Phishing: A technique of fraudulently obtaining private information. Typically, the phisher sends an e-mail that appears to come from a legitimate business. The e-mail usually contains a link to a fraudulent web page that seems legitimate with company logos and content and has a form requesting everything from a home address up to an ATM card's PIN.
Vishing: A technique using a rogue Interactive voice response (IVR) system to recreate a copy of a bank or other institution's IVR system. The victim is prompted to call in to the "bank" via a number provided in order to "verify" information. Typically the system will reject pins and login information continually, ensuring the victim enters PINs or passwords multiple times, often disclosing several different passwords.
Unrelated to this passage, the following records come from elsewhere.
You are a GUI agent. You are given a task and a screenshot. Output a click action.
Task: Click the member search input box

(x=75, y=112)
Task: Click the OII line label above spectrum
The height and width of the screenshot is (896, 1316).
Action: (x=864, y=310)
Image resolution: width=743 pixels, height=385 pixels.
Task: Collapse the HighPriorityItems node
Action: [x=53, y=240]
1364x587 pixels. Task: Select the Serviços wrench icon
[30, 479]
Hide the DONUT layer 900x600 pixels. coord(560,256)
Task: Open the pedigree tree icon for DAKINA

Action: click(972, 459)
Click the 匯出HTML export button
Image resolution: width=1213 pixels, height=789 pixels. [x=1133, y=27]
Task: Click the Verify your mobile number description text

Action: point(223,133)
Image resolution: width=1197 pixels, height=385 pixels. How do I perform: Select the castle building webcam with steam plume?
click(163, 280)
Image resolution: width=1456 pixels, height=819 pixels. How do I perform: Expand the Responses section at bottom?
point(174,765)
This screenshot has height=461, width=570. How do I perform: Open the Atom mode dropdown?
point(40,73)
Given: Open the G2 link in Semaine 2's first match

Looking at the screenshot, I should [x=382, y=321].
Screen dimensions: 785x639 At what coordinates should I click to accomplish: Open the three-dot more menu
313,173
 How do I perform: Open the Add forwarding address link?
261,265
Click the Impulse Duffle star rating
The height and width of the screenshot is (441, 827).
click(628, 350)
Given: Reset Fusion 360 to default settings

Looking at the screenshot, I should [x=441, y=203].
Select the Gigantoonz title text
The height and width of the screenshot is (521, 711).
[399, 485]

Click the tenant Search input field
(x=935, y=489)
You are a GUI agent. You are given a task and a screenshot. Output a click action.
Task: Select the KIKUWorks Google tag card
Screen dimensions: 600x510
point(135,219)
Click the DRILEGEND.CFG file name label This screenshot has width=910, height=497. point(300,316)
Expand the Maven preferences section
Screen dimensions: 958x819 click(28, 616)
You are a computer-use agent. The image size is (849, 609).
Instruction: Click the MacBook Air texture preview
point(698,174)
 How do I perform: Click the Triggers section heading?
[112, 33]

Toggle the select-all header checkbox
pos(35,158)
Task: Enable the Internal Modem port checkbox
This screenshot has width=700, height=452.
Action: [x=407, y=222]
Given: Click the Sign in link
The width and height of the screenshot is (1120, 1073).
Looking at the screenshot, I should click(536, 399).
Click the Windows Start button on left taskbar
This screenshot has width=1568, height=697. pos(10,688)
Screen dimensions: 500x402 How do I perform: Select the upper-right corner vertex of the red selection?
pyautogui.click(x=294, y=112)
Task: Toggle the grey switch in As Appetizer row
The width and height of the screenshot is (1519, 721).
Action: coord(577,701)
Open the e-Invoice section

Pretext: A technique used to trick a business into disclosing customer information. Pretexting can also be used to impersonate co-workers, police, bank, tax authorities, or insurance investigators — or any other individual who could have perceived authority or right-to-know in the mind of the targeted victim. A pretext individual must simply prepare answers to questions that might be asked by the victim. In some cases all that’s needed is a voice that sounds authoritative or an earnest tone.
Quid pro quo: The attacker calls random numbers at a company claiming to be calling back from technical support. The attacker will "help" solve a problem (eventually they will hit someone with a legitimate problem) and in the process have the user type commands that give the attacker access or launch malware.
Diversion Theft: The deception has many facets, which include social engineering techniques to persuade legitimate admin or traffic personnel of a transport or courier company to issue instructions to the driver to redirect the consignment or load to a different location. Most companies do not prepare their staff for this type of deception.
Kevin Mitnick who popularized the term 'social engineering', pointing out that it is much easier to trick someone into giving a password for a system than to spend the effort to hack into the system.
Carl Herberger of Evolve IP said “One of the reasons this is such a problem is that it's behavior-based and emotion-based. In addition to that, the ownership around security in this space isn't obvious. It bridges the gap between the information security space as well as physical security.”
Bruce Schneier said in his book Beyond Fear: Social engineering will probably always work, because so many people are by nature helpful and so many corporate employees are naturally cheerful and accommodating. Attacks are rare, and most people asking for information or help are legitimate. By appealing to the victim’s natural tendencies, the attacker will usually be able to cozen what they want.